**HOW TO COMPLETE THIS TASK:**
In the data below, the answer is the run of lines from the line containing "Оплата (452, 1469)" through the line containing "Зимний спорт (982, 122)", both included; print it exactly and nothing else.

Stored data:
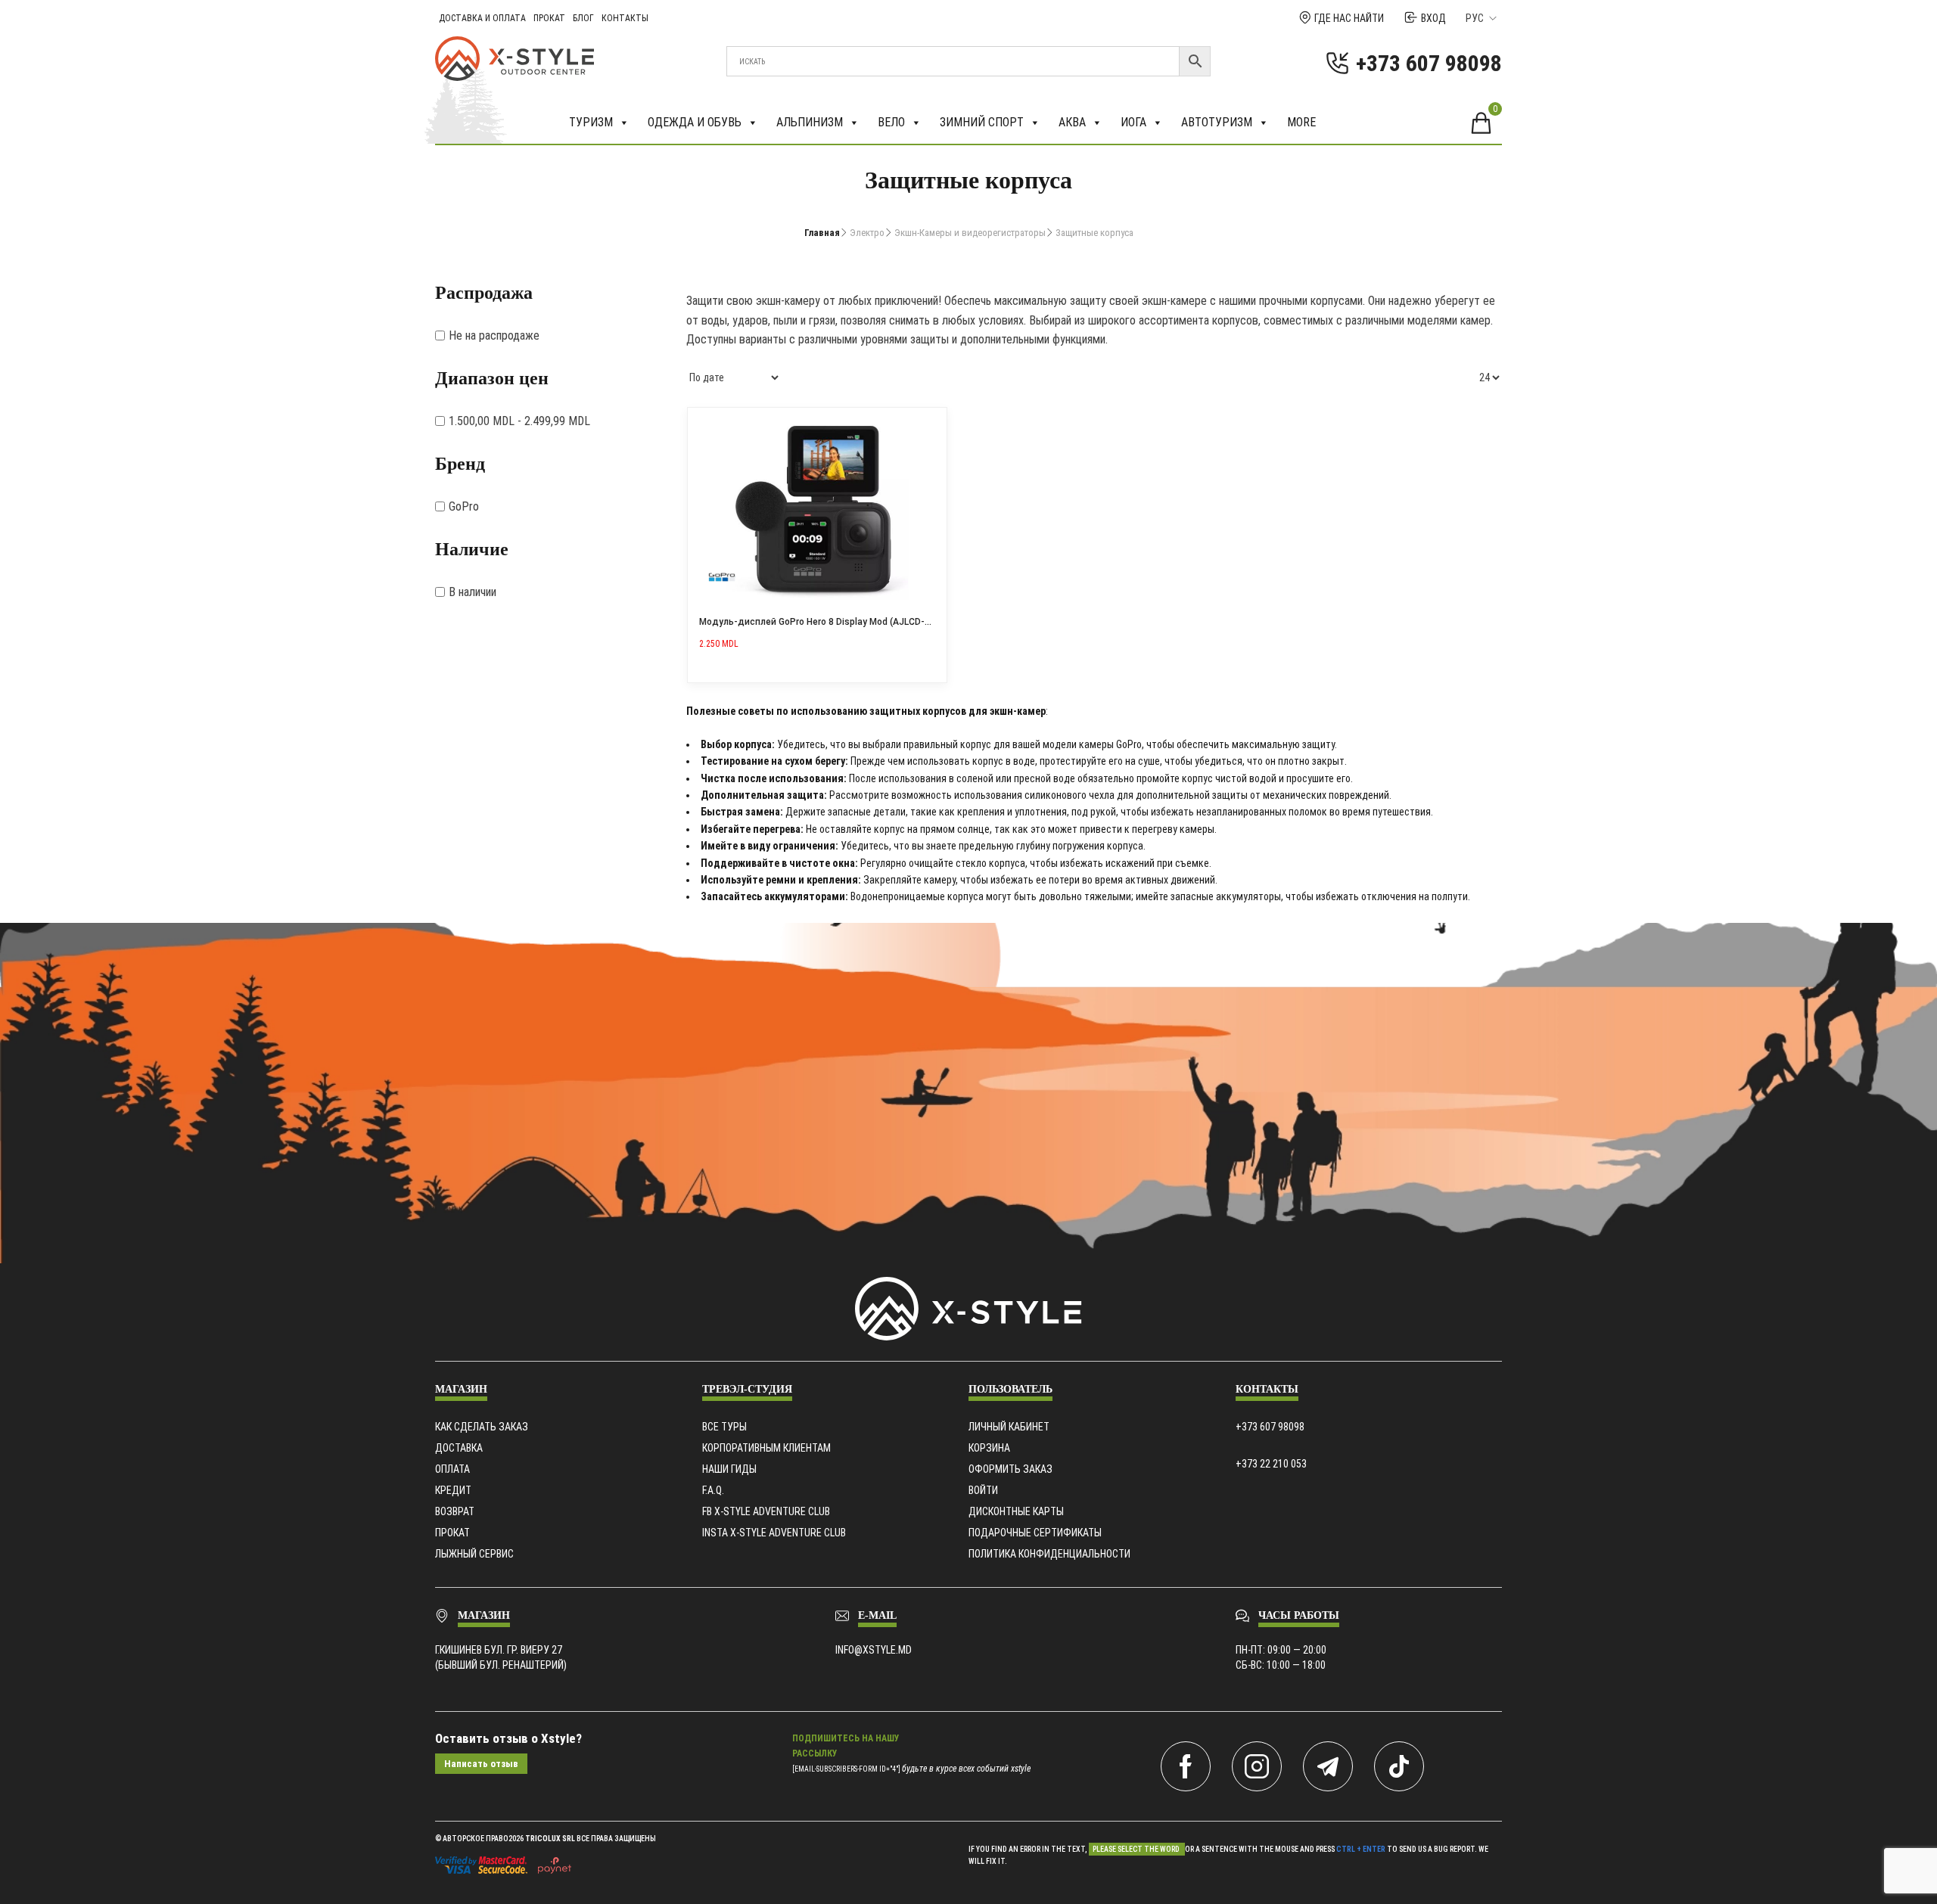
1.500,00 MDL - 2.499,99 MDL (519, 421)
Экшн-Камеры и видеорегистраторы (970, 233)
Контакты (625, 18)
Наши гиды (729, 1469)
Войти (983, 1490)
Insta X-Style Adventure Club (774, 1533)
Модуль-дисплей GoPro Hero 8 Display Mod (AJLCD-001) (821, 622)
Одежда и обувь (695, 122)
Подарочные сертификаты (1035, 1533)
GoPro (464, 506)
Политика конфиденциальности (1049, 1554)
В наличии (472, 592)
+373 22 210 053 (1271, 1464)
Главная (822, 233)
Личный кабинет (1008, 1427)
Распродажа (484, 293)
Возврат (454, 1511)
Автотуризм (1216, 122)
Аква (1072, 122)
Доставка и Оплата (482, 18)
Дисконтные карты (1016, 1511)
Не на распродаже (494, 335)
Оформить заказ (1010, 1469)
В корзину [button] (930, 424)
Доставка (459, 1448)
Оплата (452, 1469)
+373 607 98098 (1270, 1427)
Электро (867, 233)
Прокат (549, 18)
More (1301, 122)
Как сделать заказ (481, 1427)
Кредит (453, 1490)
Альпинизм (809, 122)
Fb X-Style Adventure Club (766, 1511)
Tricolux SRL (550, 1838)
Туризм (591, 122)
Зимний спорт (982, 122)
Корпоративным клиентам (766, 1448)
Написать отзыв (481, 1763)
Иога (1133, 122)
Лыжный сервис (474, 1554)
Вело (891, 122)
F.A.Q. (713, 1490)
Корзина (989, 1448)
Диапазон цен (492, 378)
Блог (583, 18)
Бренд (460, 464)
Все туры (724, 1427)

**RESULT OF THIS TASK:**
Оплата (452, 1469)
+373 607 98098 (1270, 1427)
Электро (867, 233)
Прокат (549, 18)
More (1301, 122)
Как сделать заказ (481, 1427)
Кредит (453, 1490)
Альпинизм (809, 122)
Fb X-Style Adventure Club (766, 1511)
Tricolux SRL (550, 1838)
Туризм (591, 122)
Зимний спорт (982, 122)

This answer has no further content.